_Your objective_: For each entry that follows, produce an exact copy.

=== Input material ===

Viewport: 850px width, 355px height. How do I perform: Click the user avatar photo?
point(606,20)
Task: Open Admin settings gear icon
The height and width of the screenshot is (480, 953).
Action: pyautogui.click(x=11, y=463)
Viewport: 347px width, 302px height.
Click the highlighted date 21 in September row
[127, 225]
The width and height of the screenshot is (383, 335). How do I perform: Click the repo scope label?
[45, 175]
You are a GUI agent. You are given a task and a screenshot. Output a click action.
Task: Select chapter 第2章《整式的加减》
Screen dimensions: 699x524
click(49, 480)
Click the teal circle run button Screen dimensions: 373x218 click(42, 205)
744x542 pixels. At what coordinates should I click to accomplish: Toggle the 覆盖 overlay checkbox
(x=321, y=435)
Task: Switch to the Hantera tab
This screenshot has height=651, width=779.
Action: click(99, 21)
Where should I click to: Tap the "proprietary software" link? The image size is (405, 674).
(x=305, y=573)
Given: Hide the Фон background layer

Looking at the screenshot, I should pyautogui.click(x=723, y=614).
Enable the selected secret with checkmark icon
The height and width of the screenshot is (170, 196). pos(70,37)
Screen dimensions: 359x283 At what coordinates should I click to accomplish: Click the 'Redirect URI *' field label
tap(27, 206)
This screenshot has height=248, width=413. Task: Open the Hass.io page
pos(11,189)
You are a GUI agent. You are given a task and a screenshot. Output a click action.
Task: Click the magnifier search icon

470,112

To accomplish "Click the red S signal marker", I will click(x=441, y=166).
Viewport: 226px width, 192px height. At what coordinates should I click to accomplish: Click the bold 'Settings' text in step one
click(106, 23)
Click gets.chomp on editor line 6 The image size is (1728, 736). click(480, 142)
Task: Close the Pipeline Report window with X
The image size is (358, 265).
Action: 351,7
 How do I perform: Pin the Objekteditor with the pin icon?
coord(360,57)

===

_Completed task_:
Viewport: 850px width, 355px height. How do I perform: Click the user avatar photo?
point(606,20)
Task: Open Admin settings gear icon
The height and width of the screenshot is (480, 953).
Action: pyautogui.click(x=11, y=463)
Viewport: 347px width, 302px height.
Click the highlighted date 21 in September row
[127, 225]
The width and height of the screenshot is (383, 335). How do I perform: Click the repo scope label?
[45, 175]
You are a GUI agent. You are given a task and a screenshot. Output a click action.
Task: Select chapter 第2章《整式的加减》
Screen dimensions: 699x524
click(49, 480)
Click the teal circle run button Screen dimensions: 373x218 click(42, 205)
744x542 pixels. At what coordinates should I click to accomplish: Toggle the 覆盖 overlay checkbox
(x=321, y=435)
Task: Switch to the Hantera tab
This screenshot has height=651, width=779.
Action: click(99, 21)
Where should I click to: Tap the "proprietary software" link? The image size is (405, 674).
(x=305, y=573)
Given: Hide the Фон background layer

Looking at the screenshot, I should pyautogui.click(x=723, y=614).
Enable the selected secret with checkmark icon
The height and width of the screenshot is (170, 196). pos(70,37)
Screen dimensions: 359x283 At what coordinates should I click to accomplish: Click the 'Redirect URI *' field label
tap(27, 206)
This screenshot has height=248, width=413. Task: Open the Hass.io page
pos(11,189)
You are a GUI agent. You are given a task and a screenshot. Output a click action.
Task: Click the magnifier search icon

470,112

To accomplish "Click the red S signal marker", I will click(x=441, y=166).
Viewport: 226px width, 192px height. At what coordinates should I click to accomplish: Click the bold 'Settings' text in step one
click(106, 23)
Click gets.chomp on editor line 6 The image size is (1728, 736). click(480, 142)
Task: Close the Pipeline Report window with X
The image size is (358, 265).
Action: 351,7
 How do I perform: Pin the Objekteditor with the pin icon?
coord(360,57)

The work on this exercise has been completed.